Spending is a bipartisan problem so critiquing it earns one a rare achievement: The ire of both parties. Since the money the state spends has to come from somewhere, it gets it either by taxing, inflating, or borrowing, all of which are bad options, only in different ways. Taxing is the most honest way, but the public has long been attuned to the wiles of the taxman and dreads his every move. Washington gets around this antipathy by inflating the currency, which is essentially a stealth tax, or by borrowing money, which, through future interest payments, are nothing but selling claims on future taxation, like the tax farmers of ancient Rome.
Borrowing necessitates interest payments to make up for the natural discrepancy between the valuation of present goods (the principal loaned) and future goods (the interest returned), since the former is ipso facto valued more than the latter (I want to buy a sandwich I can eat today, not a year from now). The same holds true when the state borrows money; it accumulates a non-negligible interest obligation. As of this year, the net interest on the national debt is the 6th largest budget item, coming in at $352 billion, not quite half of what is spent on defense.
Money going to interest payments on the debt is money that is not used for other functions of government; in other words, it is a total waste brought on by the bad economics of yesteryear.

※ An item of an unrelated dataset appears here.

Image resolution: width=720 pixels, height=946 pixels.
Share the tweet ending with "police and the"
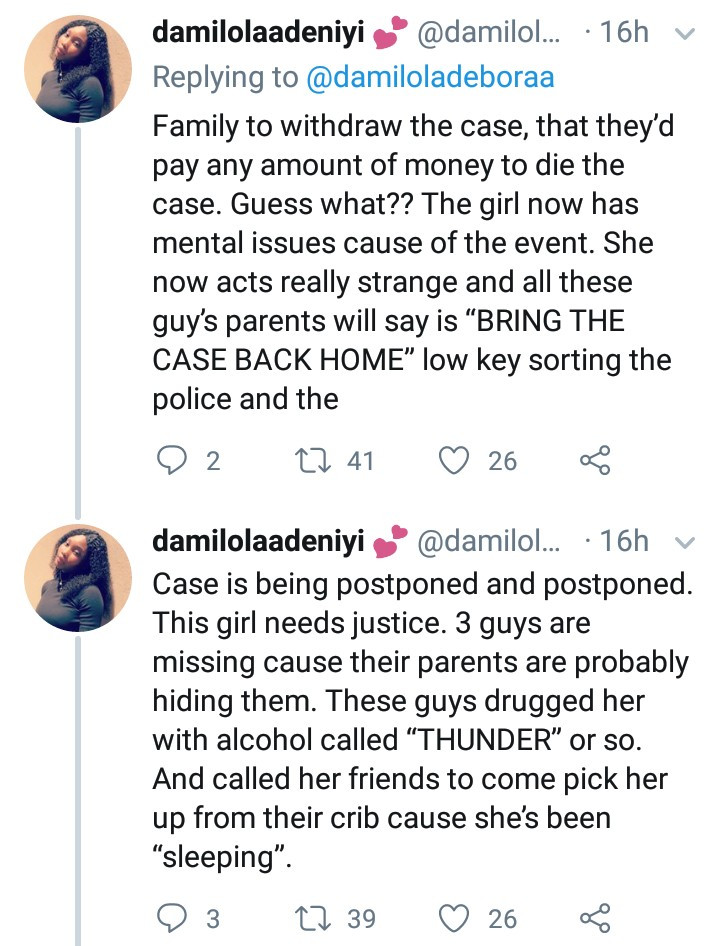594,460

Assuming one is so tightfisted with the state’s revenue that one refuses to stomach the idea of cutting taxes to let the citizenry keep the money, it could alternatively be used to fix the deteriorating infrastructure or serve some other pressing need. Had the politicos of yesteryear been more honest and taxed the money, there would be no need to pay interest on the debt, and it would have the added effect of not concealing the degree of government spending and, thus, making a popular solution more likely.

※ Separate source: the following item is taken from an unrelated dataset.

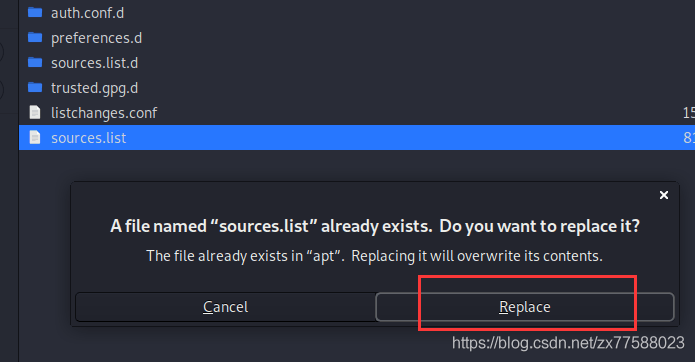Select the listchanges.conf file name

(104, 113)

Any number of other priorities could be detailed, but they all have one thing in common: They are not Ukraine. My recent series of articles on interventionism and standing armies discuss in greater detail the inevitable drawbacks of foreign engagement, so I will refrain from reproducing those arguments here. I will content myself with saying this: Waging a quasi-war with the Russians is not my top priority, nor is it the top priority of any Republican (except for Mitch McConnell), conservative, or libertarian.